Anche Enzo Carra e Renzo Lusetti scendono dal “taxi” Pd

La notizia non è tanto che due “autorevoli” parlamentari ed esponenti del Partito democratico quali Enzo Carra e Renzo Lusetti (ex Margherita ed ex dicì doc) hanno abbandonato il partito di Bersani approdando nelle file dell’Udc. La notizia è il Pd, un taxi dove si sale e si scende in funzione di aspettative e interessi

La notizia non è tanto che due “autorevoli” parlamentari ed esponenti del Partito democratico quali Enzo Carra e Renzo Lusetti (ex Margherita ed ex dicì doc) hanno abbandonato il partito di Bersani approdando nelle file dell’Udc.

La notizia è il Pd, un taxi dove si sale e si scende in funzione di aspettative e interessi personali.

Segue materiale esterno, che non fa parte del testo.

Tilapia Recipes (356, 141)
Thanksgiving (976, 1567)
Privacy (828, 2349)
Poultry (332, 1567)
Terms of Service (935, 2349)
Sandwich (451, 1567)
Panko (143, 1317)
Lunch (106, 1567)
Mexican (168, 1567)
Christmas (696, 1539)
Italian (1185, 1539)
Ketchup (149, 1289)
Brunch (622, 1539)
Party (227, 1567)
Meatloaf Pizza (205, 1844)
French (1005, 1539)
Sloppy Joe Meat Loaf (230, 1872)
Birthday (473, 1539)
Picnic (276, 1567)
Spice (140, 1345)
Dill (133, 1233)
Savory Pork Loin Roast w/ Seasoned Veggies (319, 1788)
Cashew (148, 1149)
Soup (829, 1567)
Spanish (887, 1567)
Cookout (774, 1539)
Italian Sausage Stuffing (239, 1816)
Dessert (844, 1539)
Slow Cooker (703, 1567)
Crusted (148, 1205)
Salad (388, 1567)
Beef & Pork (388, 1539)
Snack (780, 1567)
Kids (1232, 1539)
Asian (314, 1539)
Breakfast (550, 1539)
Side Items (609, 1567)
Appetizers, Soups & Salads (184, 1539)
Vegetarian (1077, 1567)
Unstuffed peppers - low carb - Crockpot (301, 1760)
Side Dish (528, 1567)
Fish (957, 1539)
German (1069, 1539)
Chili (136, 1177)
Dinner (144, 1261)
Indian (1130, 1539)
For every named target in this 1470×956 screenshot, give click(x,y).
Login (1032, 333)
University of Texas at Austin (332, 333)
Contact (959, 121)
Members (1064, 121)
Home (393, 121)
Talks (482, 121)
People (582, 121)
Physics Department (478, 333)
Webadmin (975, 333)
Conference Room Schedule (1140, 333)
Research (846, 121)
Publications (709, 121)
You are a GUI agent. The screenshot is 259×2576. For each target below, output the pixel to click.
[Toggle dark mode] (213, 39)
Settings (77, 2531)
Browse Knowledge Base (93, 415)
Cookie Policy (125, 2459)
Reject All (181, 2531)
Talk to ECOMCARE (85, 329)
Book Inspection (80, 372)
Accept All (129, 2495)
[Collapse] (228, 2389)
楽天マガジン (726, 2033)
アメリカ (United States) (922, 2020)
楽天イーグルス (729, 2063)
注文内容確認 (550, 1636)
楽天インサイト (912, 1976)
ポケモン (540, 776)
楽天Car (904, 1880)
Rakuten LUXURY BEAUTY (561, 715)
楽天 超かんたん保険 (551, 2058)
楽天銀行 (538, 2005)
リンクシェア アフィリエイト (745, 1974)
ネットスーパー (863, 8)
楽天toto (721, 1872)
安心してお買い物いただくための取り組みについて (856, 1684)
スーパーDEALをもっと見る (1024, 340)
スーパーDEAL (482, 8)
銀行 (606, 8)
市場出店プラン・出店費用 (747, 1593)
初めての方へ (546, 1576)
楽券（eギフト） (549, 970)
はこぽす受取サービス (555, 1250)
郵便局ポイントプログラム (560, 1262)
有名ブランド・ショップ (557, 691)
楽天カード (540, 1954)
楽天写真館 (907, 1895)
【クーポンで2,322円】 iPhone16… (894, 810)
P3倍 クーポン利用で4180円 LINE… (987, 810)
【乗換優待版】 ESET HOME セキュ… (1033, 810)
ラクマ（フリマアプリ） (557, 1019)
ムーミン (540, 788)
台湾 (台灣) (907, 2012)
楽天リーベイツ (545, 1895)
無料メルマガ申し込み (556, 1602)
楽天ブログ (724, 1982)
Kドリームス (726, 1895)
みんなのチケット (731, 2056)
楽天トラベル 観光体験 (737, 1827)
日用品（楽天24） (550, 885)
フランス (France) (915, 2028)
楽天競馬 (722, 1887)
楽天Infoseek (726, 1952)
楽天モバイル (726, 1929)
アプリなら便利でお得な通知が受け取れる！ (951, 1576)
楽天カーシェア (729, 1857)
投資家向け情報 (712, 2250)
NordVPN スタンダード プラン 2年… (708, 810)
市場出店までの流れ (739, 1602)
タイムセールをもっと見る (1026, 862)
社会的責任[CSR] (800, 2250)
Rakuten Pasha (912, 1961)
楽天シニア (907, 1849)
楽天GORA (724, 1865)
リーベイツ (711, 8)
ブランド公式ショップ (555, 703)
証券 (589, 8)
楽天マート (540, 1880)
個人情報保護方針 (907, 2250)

E’ certo il fatto che, come più volte anticipato anche in questa rubrica, nel Pidì, sia a livello nazionale che nel territorio, è iniziata la fuoriuscita di singoli dirigenti o di piccoli drappelli.

Non è una fuga “a valanga”, ma l’inizio di un lento e inarrestabile allontanamento da un partito il cui progetto “non è mai decollato” (parole di Lusetti) o di un partito “molto diverso dalla formazione a cui avevo aderito” (parole di Carra).

Il via al “sciogliete le righe” l’aveva dato poche settimane fa Francesco Rutelli (fondatore del nuovo ApI), seguito da Pino Bicchielli e altri. Poi sarà la volta della Binetti. Ma le vere “idi di marzo”, per Bersani, saranno posticipate due settimane dopo, con la conta dei voti. Da lì, la fuga dal Pd potrebbe diventare … “biblica”.

Di certo Bersani difficilmente potrà dire: “veni, vidi, vici”.